Responsibilities:
About Tencent Overseas IT:
Tencent Overseas IT has the mission to empower Tencent’s rapid global growth with future-ready, global IT platforms, applications, and services. We are chartered to lead the Overseas IT strategy, architecture, roadmap, and execution. Satisfying our internal/external customers and becoming a world-class global IT team are our top aspirations.
We are seeking a Sr. Site Reliability Engineer with extensive cloud and on-prem SRE design and implementation experience.
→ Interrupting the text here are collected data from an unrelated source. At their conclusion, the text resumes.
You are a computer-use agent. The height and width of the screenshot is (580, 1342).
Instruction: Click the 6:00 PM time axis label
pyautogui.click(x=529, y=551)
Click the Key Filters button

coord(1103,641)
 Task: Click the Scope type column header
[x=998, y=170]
Duties and Responsibilities:
This senior role will closely work with our internal IT and cloud providers to design the best global SRE architecture and solution in the cloud. This role will also support the studio’s infrastructure, game publishing infrastructure and its evolution to the cloud. Our customers include internal or acquired gaming studios, game publishing services, innovative offices/workplaces, various business groups, and external customers. The work scope will include understanding the internal customers’ business requirements, collecting the technical requirements, developing reference architecture and prototypes based on leading industry best practices, leading implementation, and deployment for global locations, as well as issue troubleshooting when necessary.
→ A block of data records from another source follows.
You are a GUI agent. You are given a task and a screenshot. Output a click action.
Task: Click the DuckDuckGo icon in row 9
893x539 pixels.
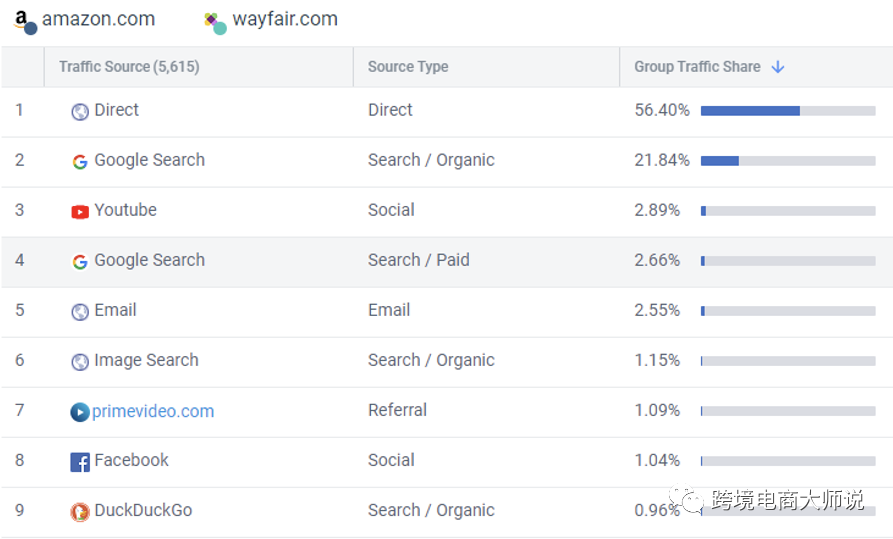[x=80, y=512]
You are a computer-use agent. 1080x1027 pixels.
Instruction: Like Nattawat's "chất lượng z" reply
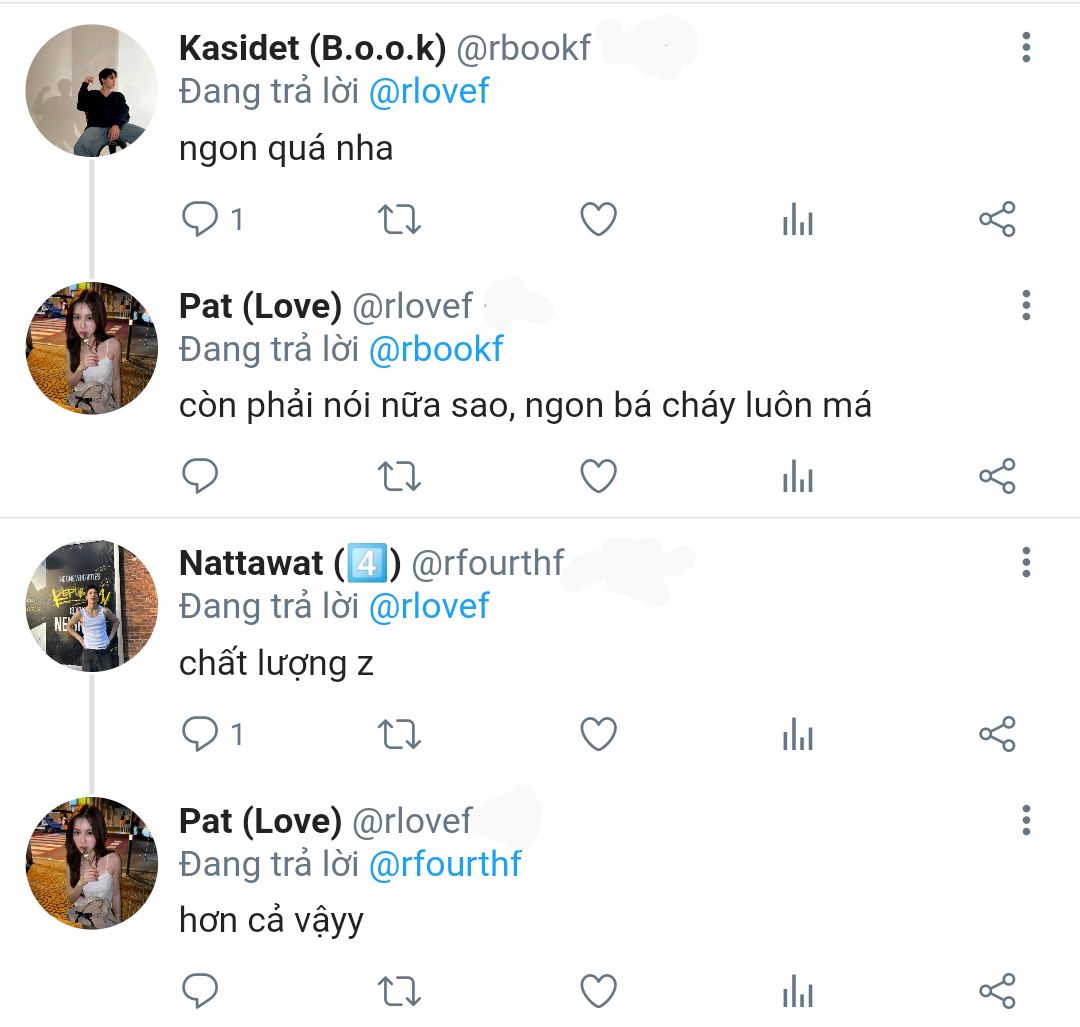pyautogui.click(x=598, y=735)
For this SRE job, you will:
• Design, implement, and support operational and reliability of large-scale Cloud-enabled studio with a focus on performance at scale, real-time monitoring, logging ,analyzing and alerting
• Maintain services once they go live by measuring and monitoring availability, latency, and overall system health.
• Design and develop robust and scalable products and tools to enhance operational efficiency.
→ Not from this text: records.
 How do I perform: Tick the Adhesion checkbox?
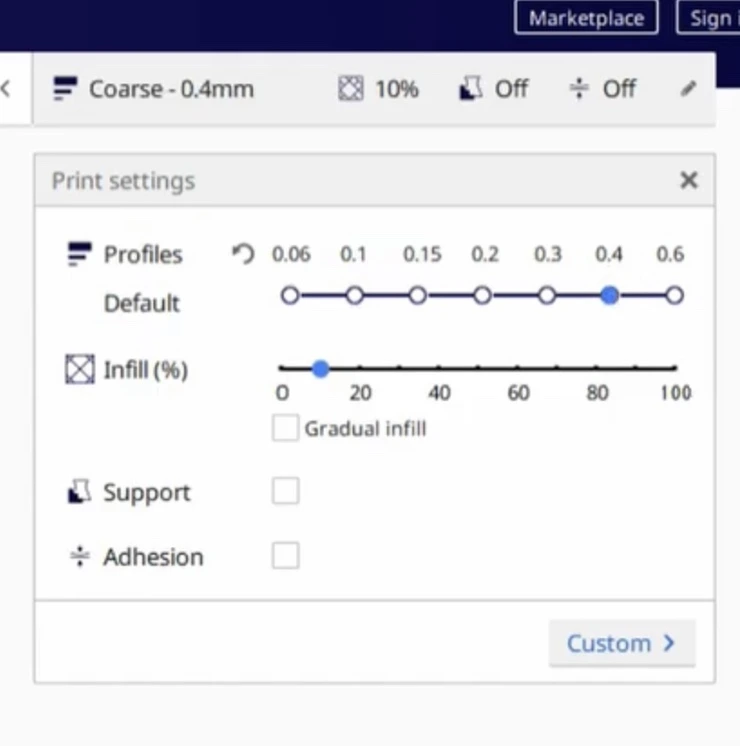286,556
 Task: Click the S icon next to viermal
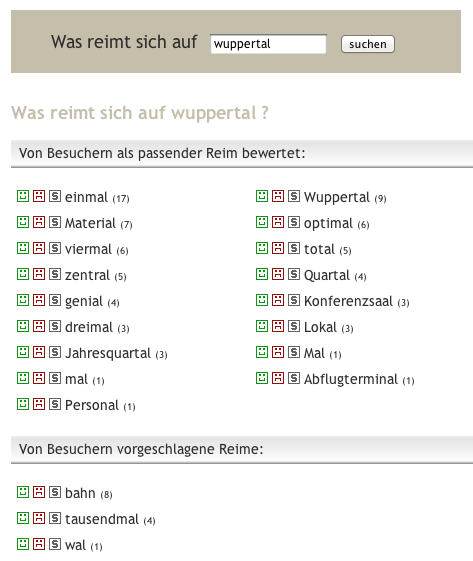[55, 248]
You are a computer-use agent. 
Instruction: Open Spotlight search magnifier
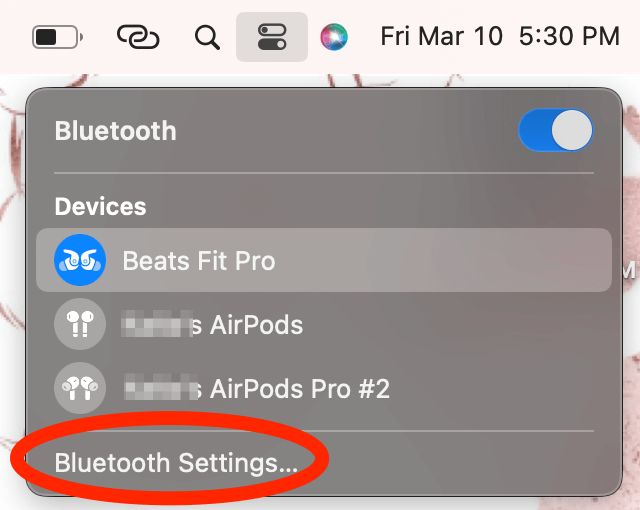click(x=207, y=38)
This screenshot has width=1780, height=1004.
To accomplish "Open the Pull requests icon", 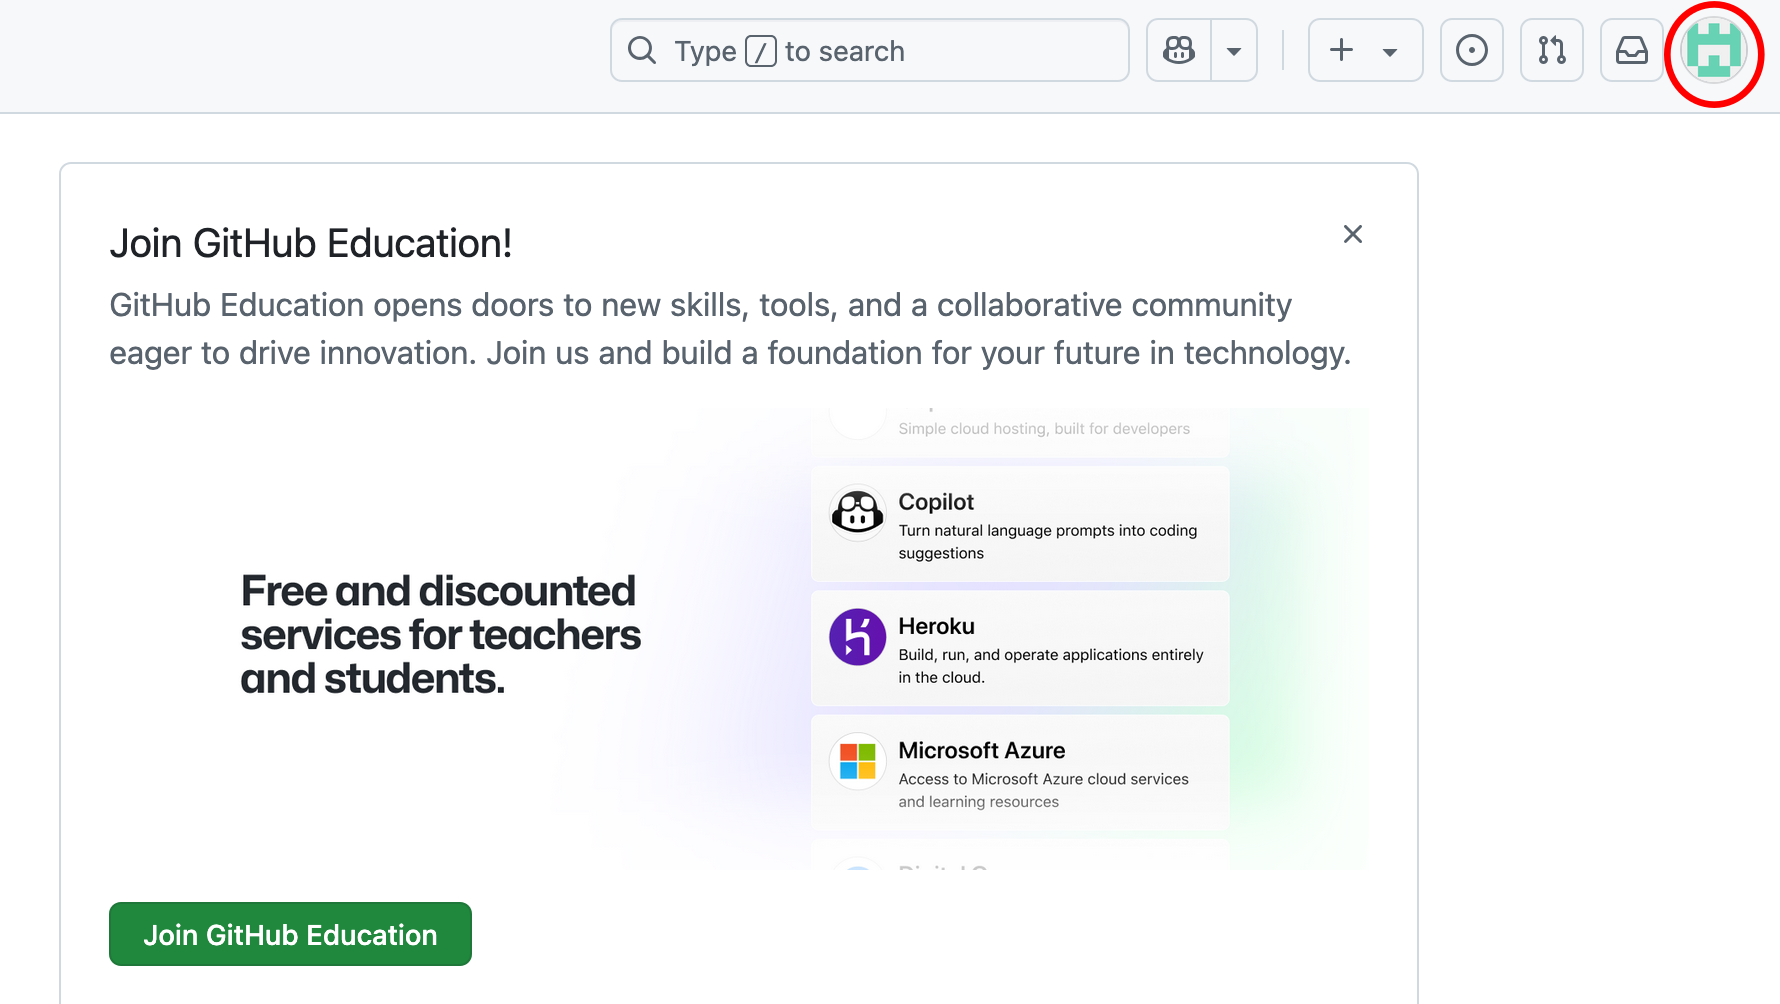I will [1551, 50].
• Scale systems sustainably through mechanisms like automation and evolve systems by pushing for changes that improve reliability and velocity.
• Participate in incident response and troubleshooting efforts to minimize downtime and ensure system reliability.
• Maintain project and product documents and knowledge
• Be part of an on-call rotation to support production systems (if needed)
Based in Shanghai, China, this person will work closely with the global IT team, and HQ teams.
Whom we are looking for:
- A quick learner
- A positive, self-motivated, and passionate person
- Independent, insistent, and open-minded.
- A great team player and both dependable and autonomous.
- Customer-oriented and could work at a very fast pace.
Requirements:
Requirements
- 5+ years of experience with Infrastructure automation, distributed systems design, experience with design, develop tools for running large-scale private or public cloud systems in Production
- In-depth knowledge and understanding of monitoring concepts, alert mechanisms, log monitoring, anomaly detections, creation, and setup of dashboards.
- In-depth knowledge and experience with Elastic Search, Prometheus
- Expertise in configuration management with a framework such as Ansible, Terraform, Helm
- Proficiency with programming languages like Python, Golang, and shell scripting to automate tasks
- Passion for infrastructure and monitoring as code
- Bachelor’s degree (or higher), Computer Science, Mathematics, or related science or engineering major
- Solid understanding of cloud platforms (e.g., AWS, Azure, GCP) and containerization technologies (e.g., Docker, Kubernetes).
- Good understanding and hands on experience in network is plus
- Bilingual preferred (English, Chinese)